Anyone else out there a people pleaser? Come on, I know I'm not the only one. You're either reading this because you are a people pleaser, or reading it to appease me...like I said you're a people pleaser ;)
When I first started my journey in recovery I had a lot of time to spend with me, myself and I. In the past, this was something that even the thought of repulsed me. Sure, I enjoyed having alone time to read, nap, clean or relax, but I never spent time with myself. This may sound weird, but have you ever really spent time getting to know yourself? I am not referring to being alone with your thoughts that feed daily anxiety. I mean truly acquaint yourself to...well...yourself. Getting to know your likes and dislikes, feelings about certain 'taboo' topics, etc. By getting reacquainted with Tracy, I spent less time worrying about pleasing others...I really wanted to remain true to myself, and really thrive on, 'what you see, is what you get,' mentality.
This was all fine and dandy until, a few weeks ago. Once again, I had fallen victim to my old ways, and have lived a life of, pleasing others, and leaving myself behind. I truly think that all the discussion about race and politics with the election caused much of my people pleasing to resurface [Before you stop reading, no, this is not a political post! So, carry on] 'You should avoid talking about politics', said every person ever to walk the planet, but lets face it...we all do! I think having a screen to hide behind, i.e. social media has caused much larger 'discussions' than in years past. This is totally fine, a nice debate regarding serious topics can be informative, and eye opening. Well, these 'discussions' have been some of the most hateful things that I have ever read. People saying hurtful things to people they consider a 'friend'. Sure we can try to avoid it by staying of social media, unfollowing people, blocking etc.
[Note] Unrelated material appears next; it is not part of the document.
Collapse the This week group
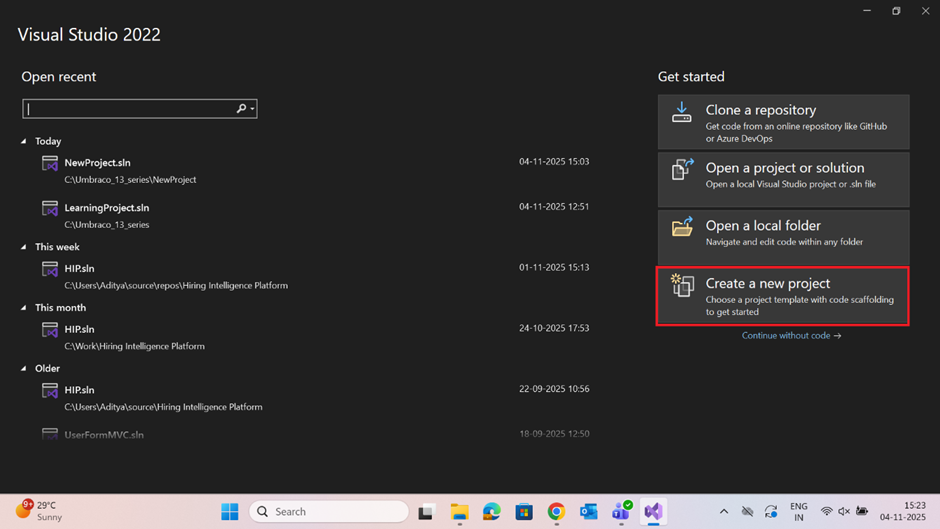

But how can you avoid it when you realize this hatred is in your own backyard?
These highly elevated emotions and expressions from others have caused Tracy to go into her shell and Little Miss People Pleaser to come out. For example, I have had conversations with some people about how I feel regarding certain things, miscellaneous topics as well as politics. Others, particularly those I disagree with, I found myself smiling and nodding to appease them. In a nutshell, I feel people out and when I know they agree or disagree, I do what I can to act like I understand and sympathize with their perspective. I have come home many days feeling down about myself; wishing that I didn't do the 'smile and nod', the 'I understand' response. I'm working so hard to make sure I don't say the wrong thing to everybody so I make them happy, yet at the end of the day I'm miserable. Anyone who does this knows pleasing others to an extreme is exhausting, and it really doesn't accomplish much.
At the end of the day, we truly only have ourselves. There are people that love us and that we love, but when you strip that all away what are we left with? [No, I'm not being sad or depressing, but well, honest] We need to remember who we are and what we stand for. We need not be worried if others share our thoughts and feelings, but embrace our differences. Most importantly, you need to be true to yourself. All I want is to be kind to others, kind to myself, and hope that I get the same treatment in return.
I pledge to be true to myself, believe what I believe, say how I feel, not because others expect it of me, but because I expect it of myself.